▸ **Task goal**
Show every line of the data where the word "Games" can be found.

Screenshot grounding data
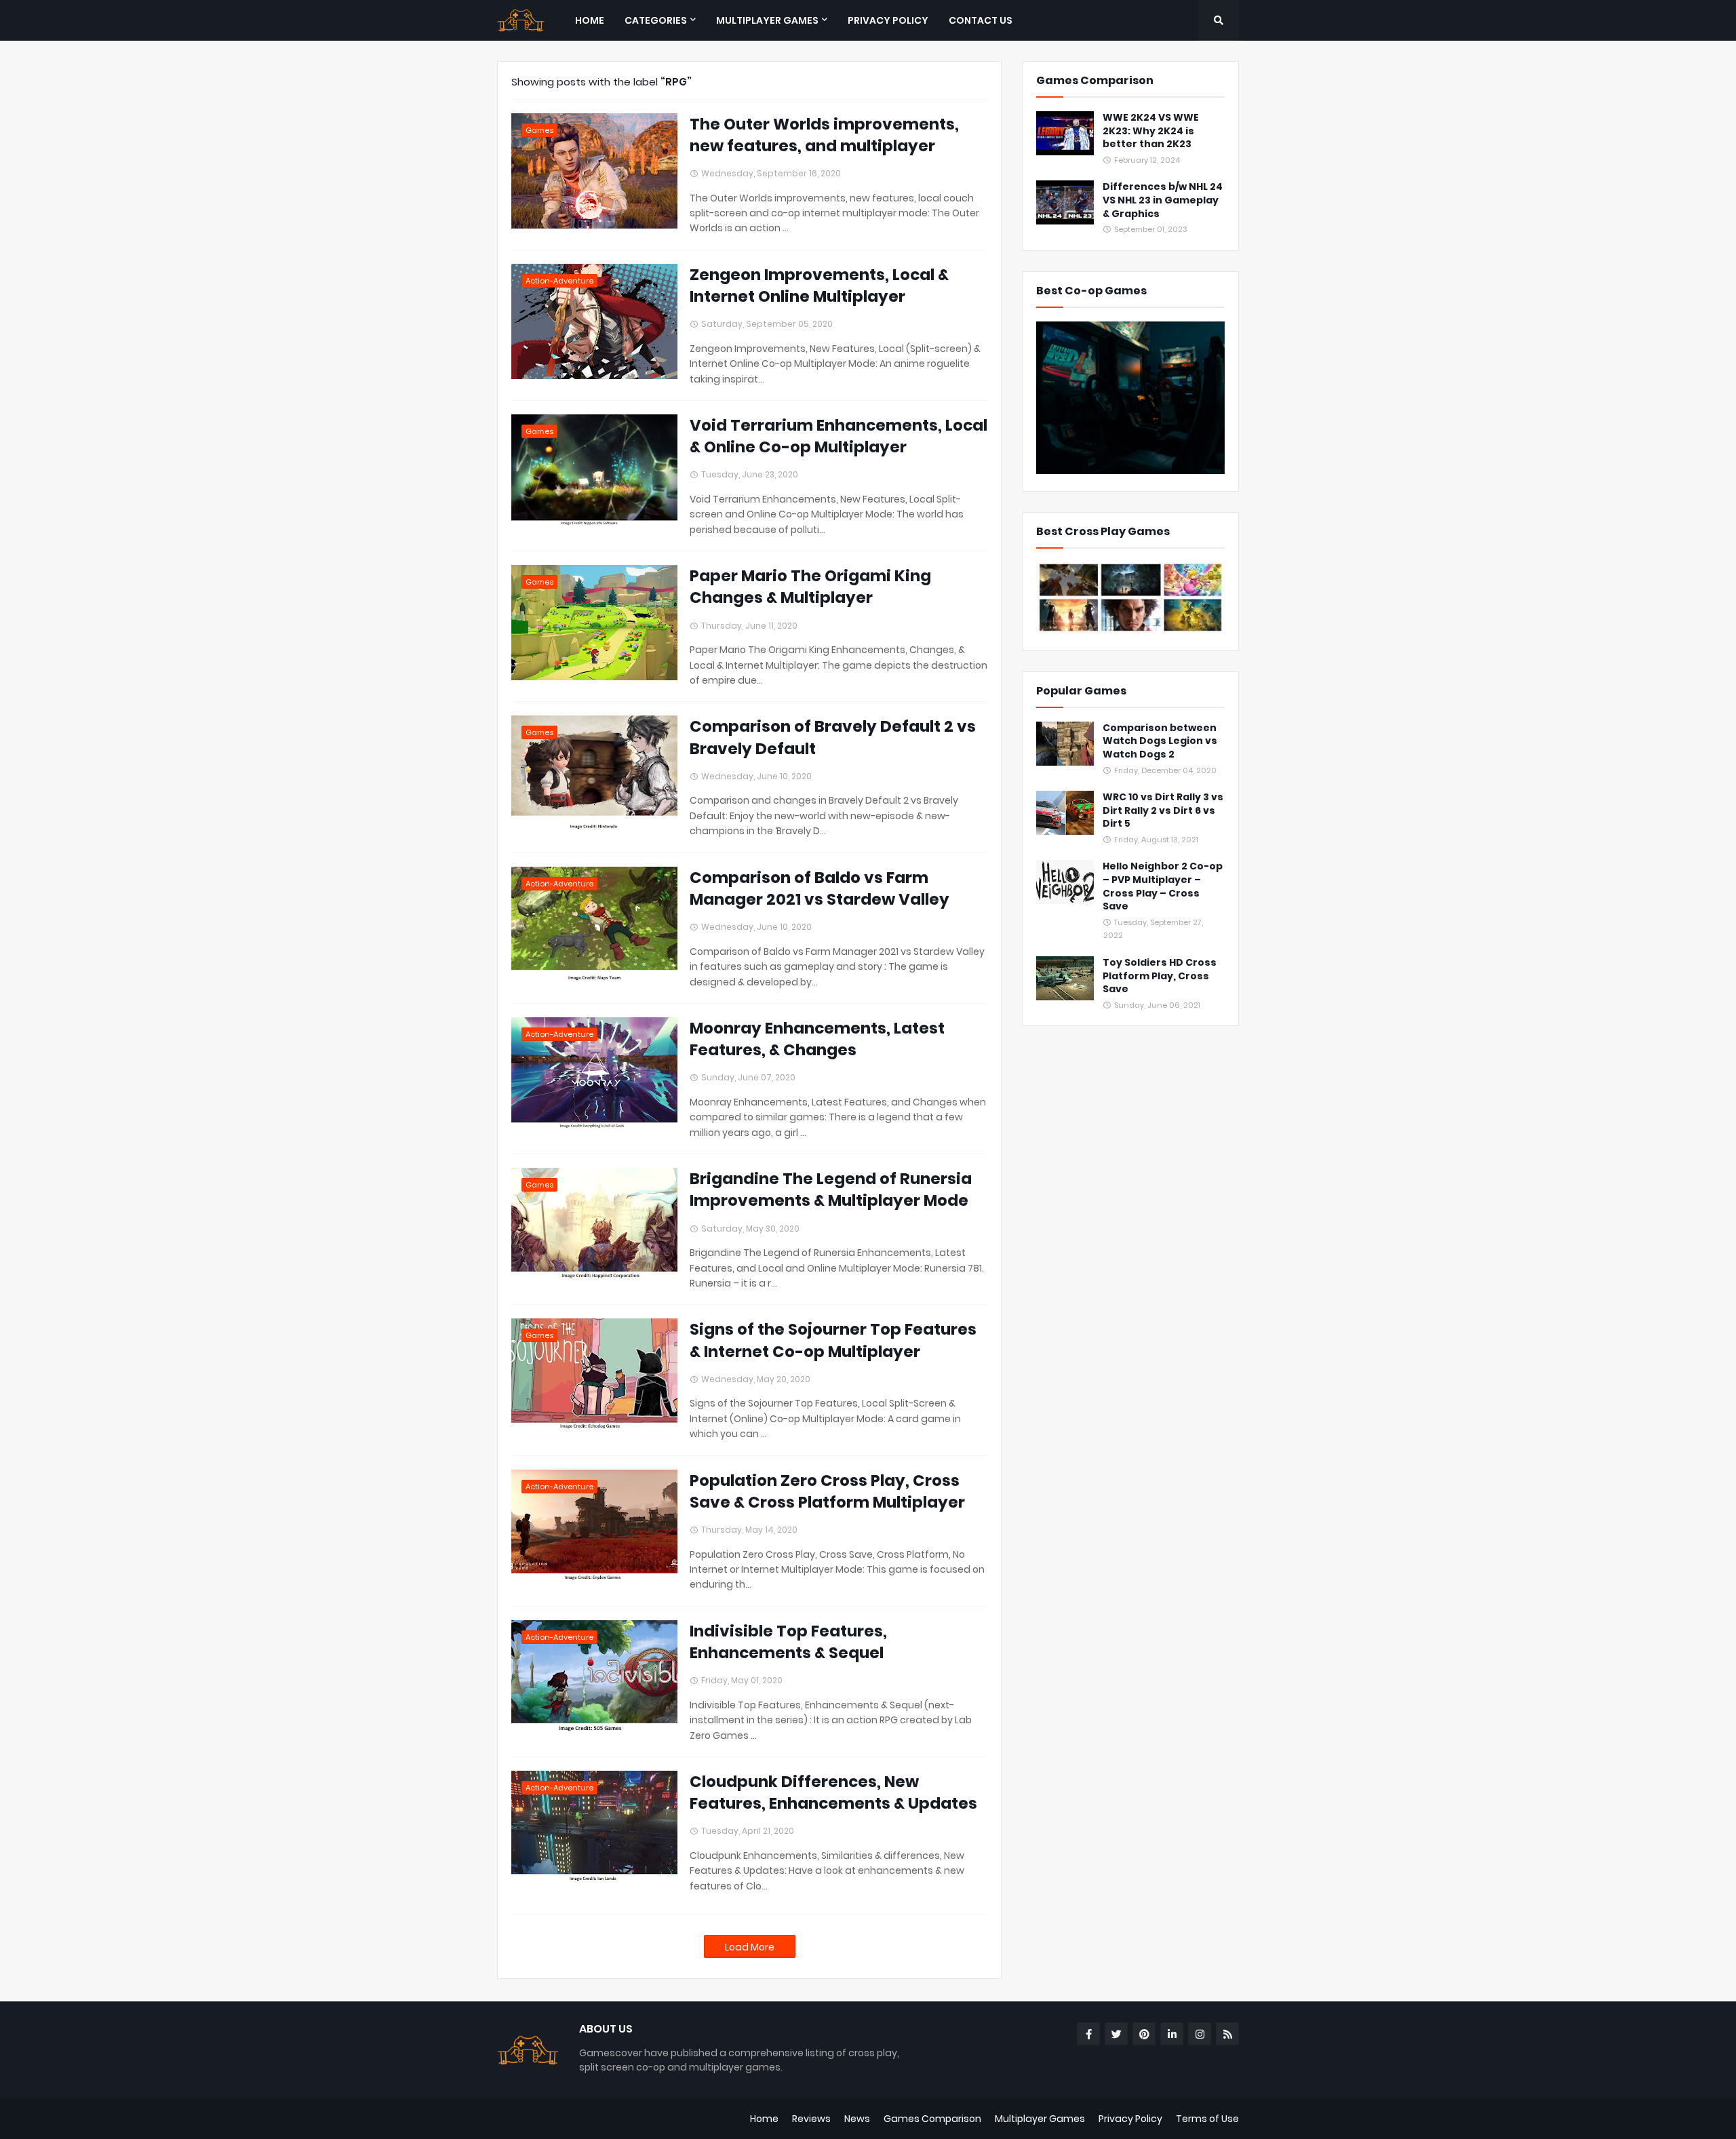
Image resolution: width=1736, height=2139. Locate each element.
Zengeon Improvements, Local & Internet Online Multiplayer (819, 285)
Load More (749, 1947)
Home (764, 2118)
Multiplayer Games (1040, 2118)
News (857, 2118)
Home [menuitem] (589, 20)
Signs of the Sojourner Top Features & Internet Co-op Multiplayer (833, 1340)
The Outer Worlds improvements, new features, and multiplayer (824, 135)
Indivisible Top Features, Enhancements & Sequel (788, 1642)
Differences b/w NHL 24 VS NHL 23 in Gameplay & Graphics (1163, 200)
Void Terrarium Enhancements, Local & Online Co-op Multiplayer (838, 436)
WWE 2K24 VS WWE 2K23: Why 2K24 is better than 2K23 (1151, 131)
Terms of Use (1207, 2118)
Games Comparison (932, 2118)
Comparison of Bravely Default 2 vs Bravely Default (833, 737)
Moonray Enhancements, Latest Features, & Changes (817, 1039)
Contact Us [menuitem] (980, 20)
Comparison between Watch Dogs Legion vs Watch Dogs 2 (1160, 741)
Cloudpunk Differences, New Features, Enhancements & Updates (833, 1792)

▸ **Solution to this problem**
Multiplayer Games (1040, 2118)
Games Comparison (932, 2118)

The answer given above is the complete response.